[Dataset records]
# # #

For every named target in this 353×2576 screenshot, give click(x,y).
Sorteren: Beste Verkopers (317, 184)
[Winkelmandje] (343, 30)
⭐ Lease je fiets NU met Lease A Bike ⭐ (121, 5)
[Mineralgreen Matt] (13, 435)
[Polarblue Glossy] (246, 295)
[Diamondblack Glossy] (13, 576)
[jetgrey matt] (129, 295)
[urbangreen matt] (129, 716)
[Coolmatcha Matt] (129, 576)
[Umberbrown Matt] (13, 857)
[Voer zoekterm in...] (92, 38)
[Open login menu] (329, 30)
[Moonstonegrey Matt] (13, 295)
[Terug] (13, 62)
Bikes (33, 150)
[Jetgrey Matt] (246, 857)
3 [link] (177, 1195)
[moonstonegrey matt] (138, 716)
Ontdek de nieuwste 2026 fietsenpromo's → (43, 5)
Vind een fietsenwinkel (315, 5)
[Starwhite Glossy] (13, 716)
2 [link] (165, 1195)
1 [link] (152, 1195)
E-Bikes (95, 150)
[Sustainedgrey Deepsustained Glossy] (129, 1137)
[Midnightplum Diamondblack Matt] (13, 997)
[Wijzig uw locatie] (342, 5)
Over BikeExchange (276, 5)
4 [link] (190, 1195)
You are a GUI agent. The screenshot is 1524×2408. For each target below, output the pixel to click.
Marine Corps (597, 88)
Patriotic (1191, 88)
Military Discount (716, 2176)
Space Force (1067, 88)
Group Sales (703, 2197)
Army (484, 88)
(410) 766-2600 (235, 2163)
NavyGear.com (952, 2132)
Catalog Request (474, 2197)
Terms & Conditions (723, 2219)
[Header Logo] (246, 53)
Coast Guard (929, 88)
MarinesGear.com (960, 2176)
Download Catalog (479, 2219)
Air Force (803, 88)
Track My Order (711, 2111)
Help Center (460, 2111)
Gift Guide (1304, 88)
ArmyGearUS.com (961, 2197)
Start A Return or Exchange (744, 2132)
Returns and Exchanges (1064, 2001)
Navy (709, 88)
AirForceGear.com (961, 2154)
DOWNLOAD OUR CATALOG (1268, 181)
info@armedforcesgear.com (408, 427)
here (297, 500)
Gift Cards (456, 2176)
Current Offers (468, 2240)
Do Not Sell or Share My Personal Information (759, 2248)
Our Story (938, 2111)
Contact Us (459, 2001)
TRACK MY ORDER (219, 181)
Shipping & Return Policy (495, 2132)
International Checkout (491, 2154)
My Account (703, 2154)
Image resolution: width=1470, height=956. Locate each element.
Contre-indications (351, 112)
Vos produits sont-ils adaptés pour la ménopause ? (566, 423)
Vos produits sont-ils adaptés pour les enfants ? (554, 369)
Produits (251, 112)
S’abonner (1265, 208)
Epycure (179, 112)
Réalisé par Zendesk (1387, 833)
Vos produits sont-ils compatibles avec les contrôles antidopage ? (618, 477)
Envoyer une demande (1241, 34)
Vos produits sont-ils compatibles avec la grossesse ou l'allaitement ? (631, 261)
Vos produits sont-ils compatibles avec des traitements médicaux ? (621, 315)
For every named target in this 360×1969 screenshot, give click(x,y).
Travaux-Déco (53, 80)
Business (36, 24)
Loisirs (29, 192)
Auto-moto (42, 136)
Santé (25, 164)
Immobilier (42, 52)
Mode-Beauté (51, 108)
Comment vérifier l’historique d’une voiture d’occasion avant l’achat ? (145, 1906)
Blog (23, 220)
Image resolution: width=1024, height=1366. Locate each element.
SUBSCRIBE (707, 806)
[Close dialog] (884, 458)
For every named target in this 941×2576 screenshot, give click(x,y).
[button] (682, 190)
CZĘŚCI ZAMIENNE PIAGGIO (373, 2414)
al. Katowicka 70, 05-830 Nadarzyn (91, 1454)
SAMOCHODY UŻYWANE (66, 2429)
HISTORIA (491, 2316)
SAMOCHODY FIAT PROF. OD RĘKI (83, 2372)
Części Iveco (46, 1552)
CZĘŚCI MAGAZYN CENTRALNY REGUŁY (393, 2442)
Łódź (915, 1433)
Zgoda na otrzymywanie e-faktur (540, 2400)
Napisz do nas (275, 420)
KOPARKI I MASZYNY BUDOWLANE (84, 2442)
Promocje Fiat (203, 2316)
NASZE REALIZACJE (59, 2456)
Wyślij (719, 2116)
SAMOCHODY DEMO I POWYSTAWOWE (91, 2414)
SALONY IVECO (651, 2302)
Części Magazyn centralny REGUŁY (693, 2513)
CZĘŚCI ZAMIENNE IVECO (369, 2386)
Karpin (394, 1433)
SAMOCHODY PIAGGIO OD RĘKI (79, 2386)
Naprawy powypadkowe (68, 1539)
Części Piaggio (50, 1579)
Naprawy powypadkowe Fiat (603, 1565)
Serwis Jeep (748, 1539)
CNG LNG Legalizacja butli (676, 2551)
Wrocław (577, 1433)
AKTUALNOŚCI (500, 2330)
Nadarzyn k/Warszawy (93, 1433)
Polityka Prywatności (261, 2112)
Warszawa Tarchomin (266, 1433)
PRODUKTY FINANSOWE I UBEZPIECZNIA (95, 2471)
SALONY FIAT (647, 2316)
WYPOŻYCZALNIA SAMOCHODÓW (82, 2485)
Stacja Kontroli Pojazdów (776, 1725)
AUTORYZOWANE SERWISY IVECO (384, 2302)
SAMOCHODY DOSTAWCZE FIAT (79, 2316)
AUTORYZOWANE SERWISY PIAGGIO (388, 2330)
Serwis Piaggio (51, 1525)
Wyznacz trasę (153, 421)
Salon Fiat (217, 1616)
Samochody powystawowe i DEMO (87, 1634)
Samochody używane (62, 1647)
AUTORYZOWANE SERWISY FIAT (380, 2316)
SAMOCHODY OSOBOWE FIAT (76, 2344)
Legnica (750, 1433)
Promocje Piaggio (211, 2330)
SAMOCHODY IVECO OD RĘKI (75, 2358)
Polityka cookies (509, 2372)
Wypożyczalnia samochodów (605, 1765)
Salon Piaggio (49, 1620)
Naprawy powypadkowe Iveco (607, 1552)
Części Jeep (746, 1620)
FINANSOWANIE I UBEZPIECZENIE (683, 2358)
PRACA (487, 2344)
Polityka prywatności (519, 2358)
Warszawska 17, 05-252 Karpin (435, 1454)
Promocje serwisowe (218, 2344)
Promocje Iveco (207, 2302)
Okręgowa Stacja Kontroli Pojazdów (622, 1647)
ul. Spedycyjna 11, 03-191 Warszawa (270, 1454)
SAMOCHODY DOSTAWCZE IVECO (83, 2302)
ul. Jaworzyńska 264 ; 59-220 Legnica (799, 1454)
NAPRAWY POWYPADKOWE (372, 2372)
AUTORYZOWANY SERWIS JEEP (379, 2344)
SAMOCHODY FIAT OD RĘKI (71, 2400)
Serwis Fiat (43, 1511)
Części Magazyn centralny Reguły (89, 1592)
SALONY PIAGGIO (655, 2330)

# # #

__Task to complete__. Across the entries above, how many lines contain the string "each"? The number alone is the answer.

__Solution below__. 3